What you are asked to do
Gather every line in the listing below that contains the word "This" and copy each one out.
Start of Provided entries
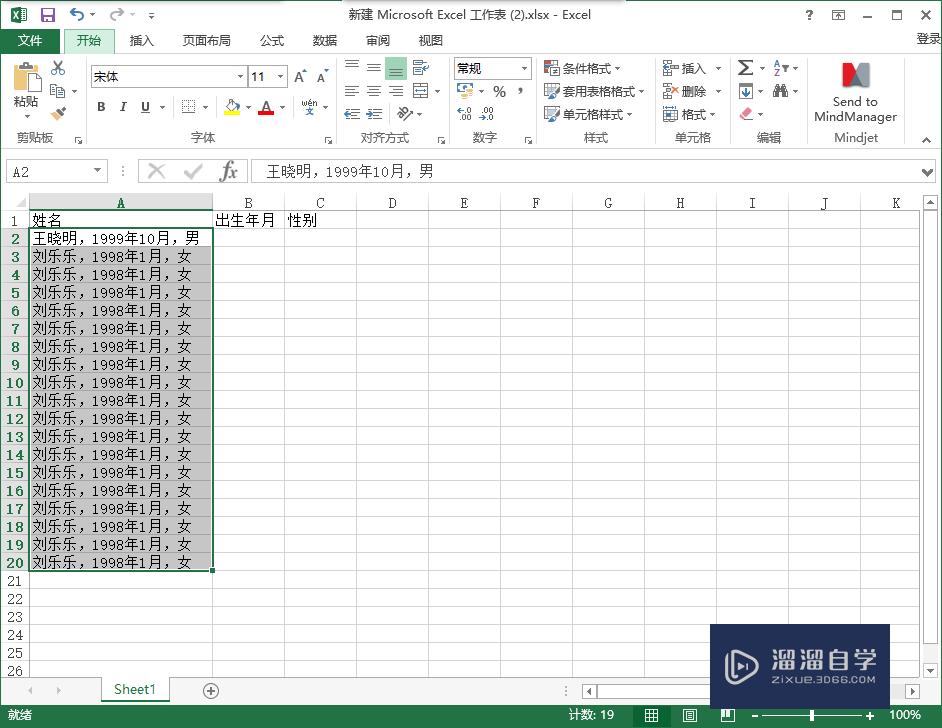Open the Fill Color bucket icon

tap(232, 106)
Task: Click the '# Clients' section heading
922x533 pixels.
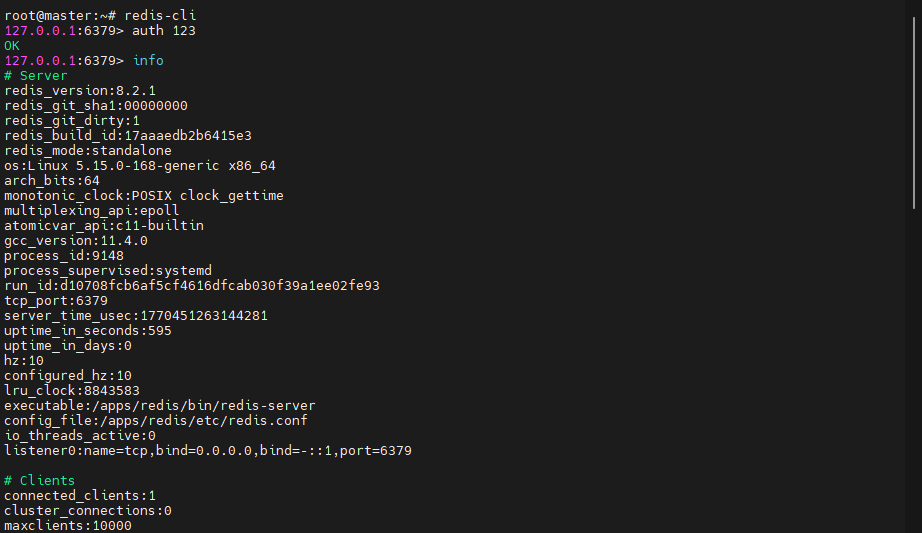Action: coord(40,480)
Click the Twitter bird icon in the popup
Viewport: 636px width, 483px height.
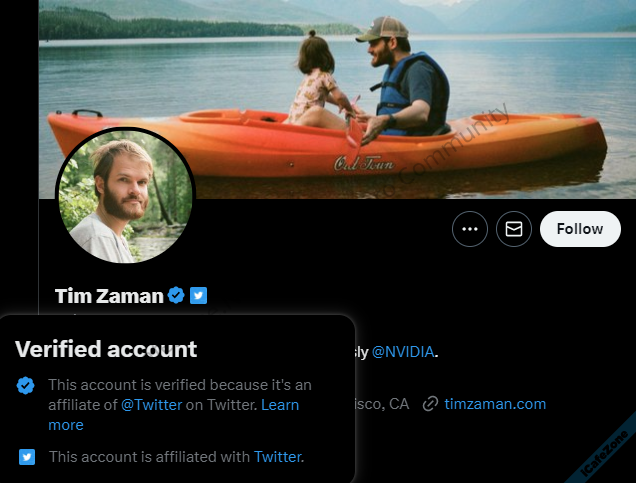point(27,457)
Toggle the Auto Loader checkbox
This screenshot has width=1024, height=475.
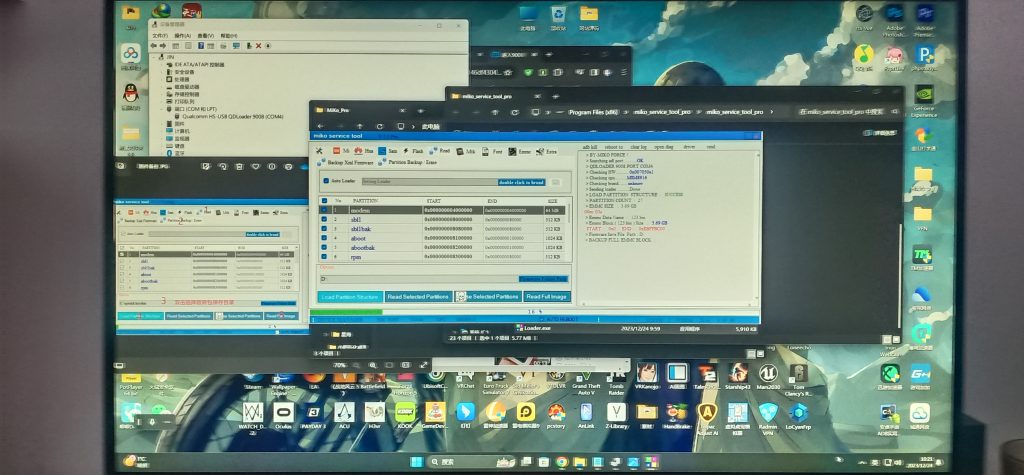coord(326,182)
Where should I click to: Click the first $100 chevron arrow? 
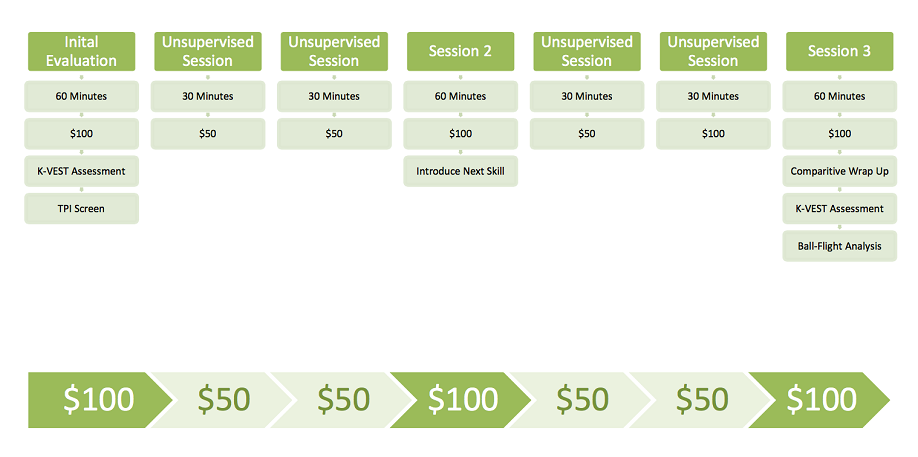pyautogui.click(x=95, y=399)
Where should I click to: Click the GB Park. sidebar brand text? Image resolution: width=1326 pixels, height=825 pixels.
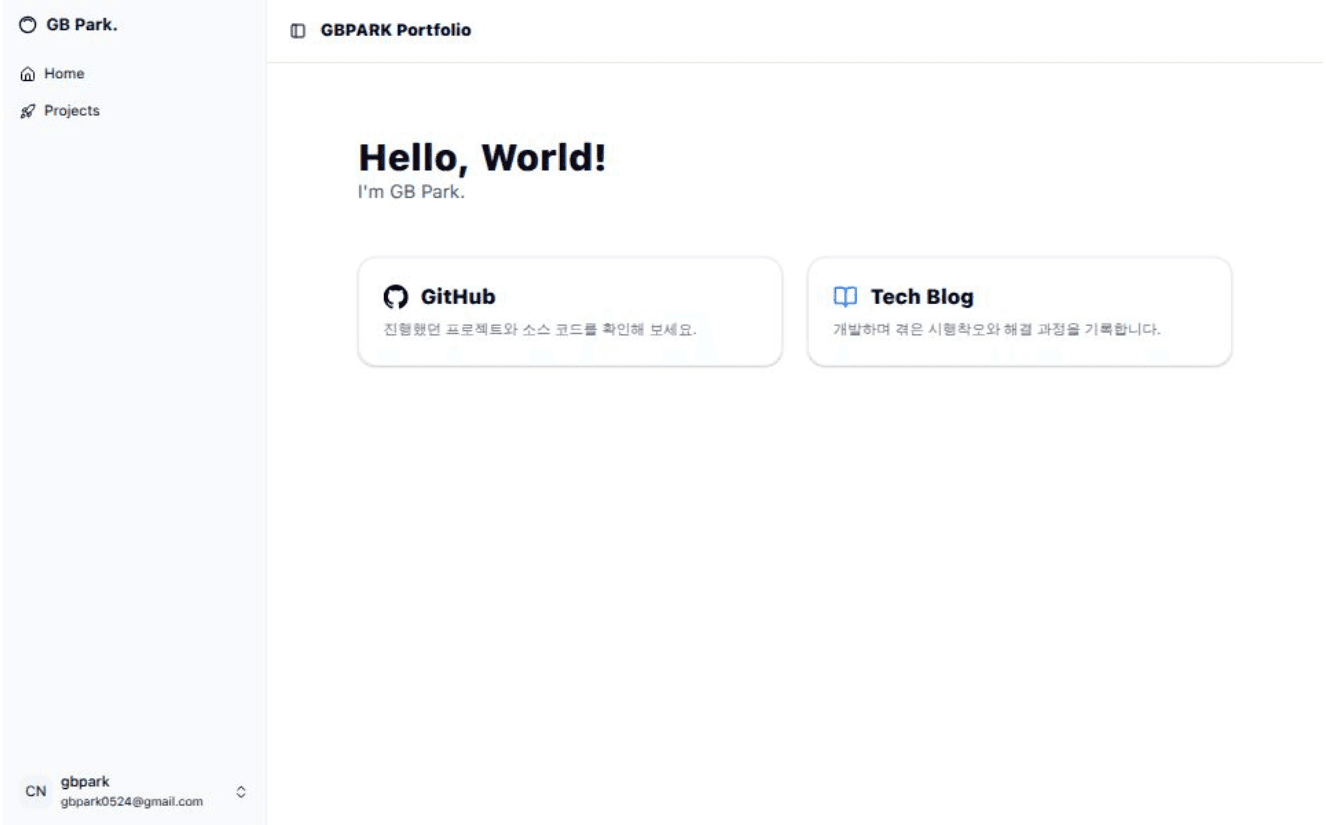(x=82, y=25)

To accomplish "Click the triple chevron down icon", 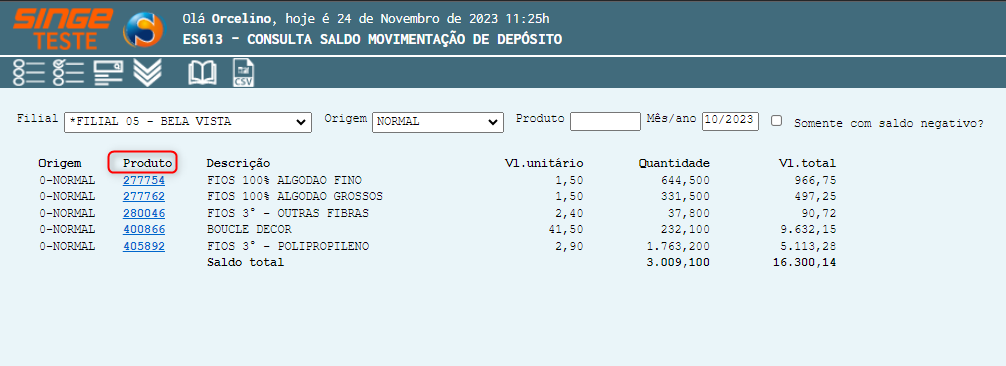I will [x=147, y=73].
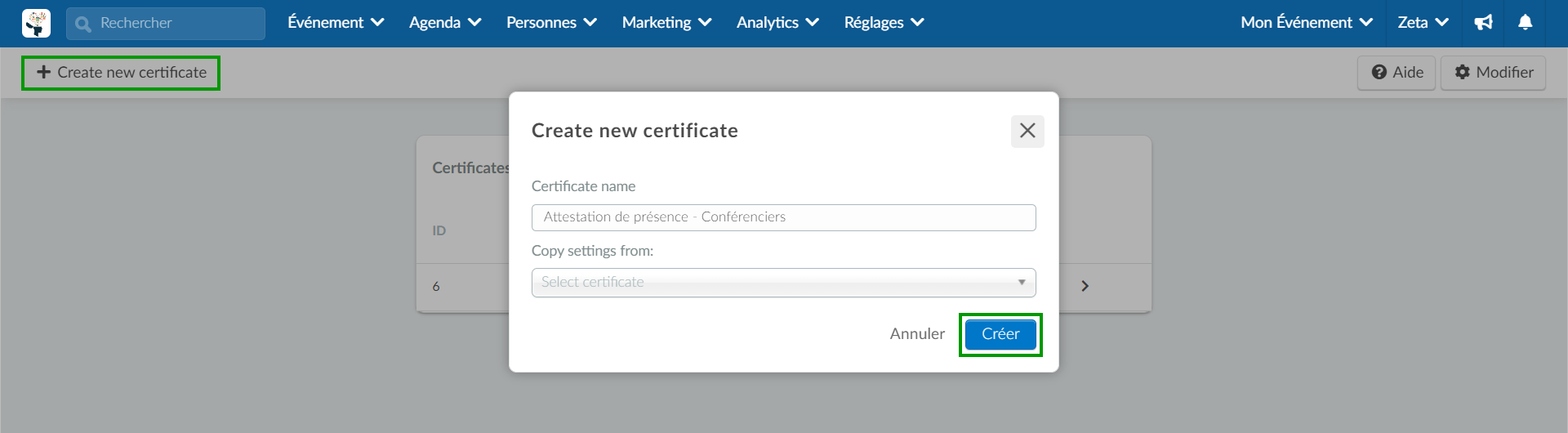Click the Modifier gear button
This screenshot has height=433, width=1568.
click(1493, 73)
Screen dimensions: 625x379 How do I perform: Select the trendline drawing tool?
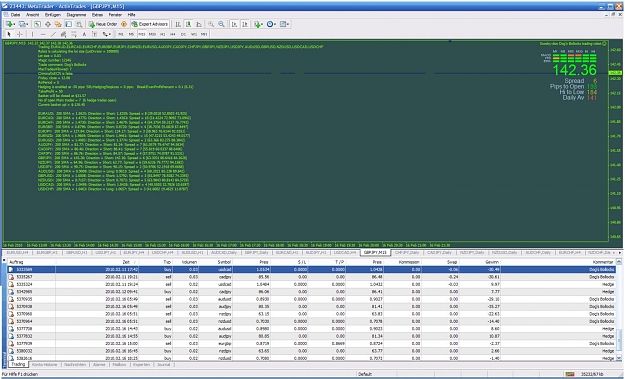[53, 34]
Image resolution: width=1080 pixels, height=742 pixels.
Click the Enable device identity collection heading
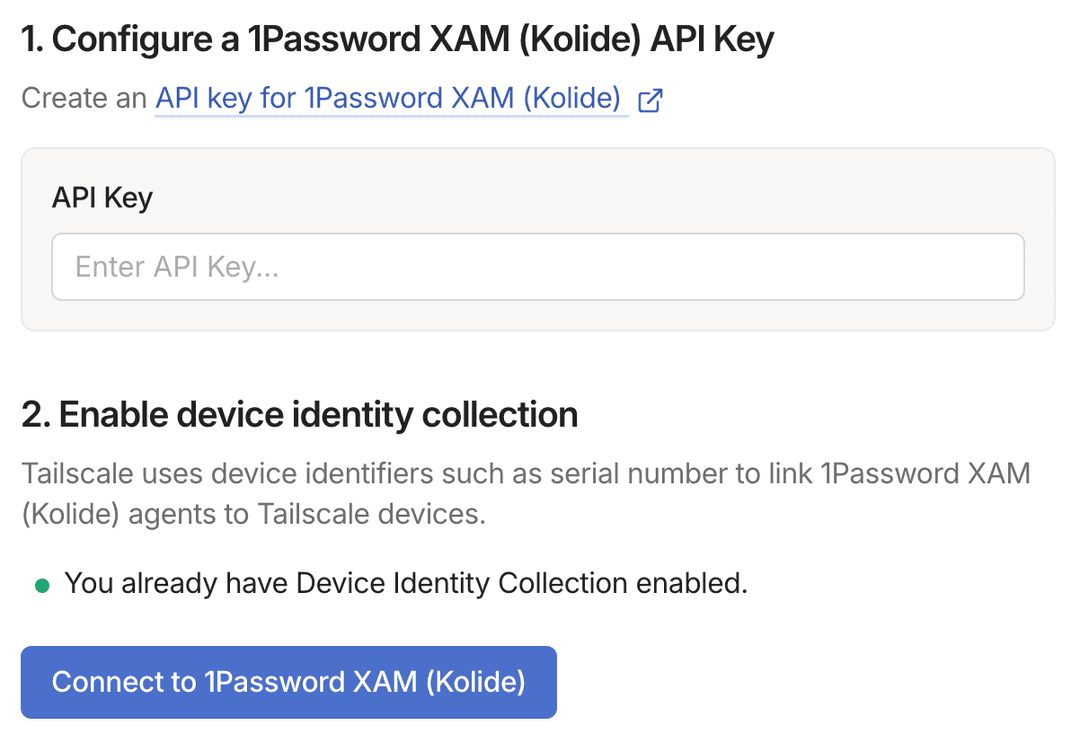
End of Provided entries
Task response
This screenshot has width=1024, height=475.
This screenshot has height=433, width=1568.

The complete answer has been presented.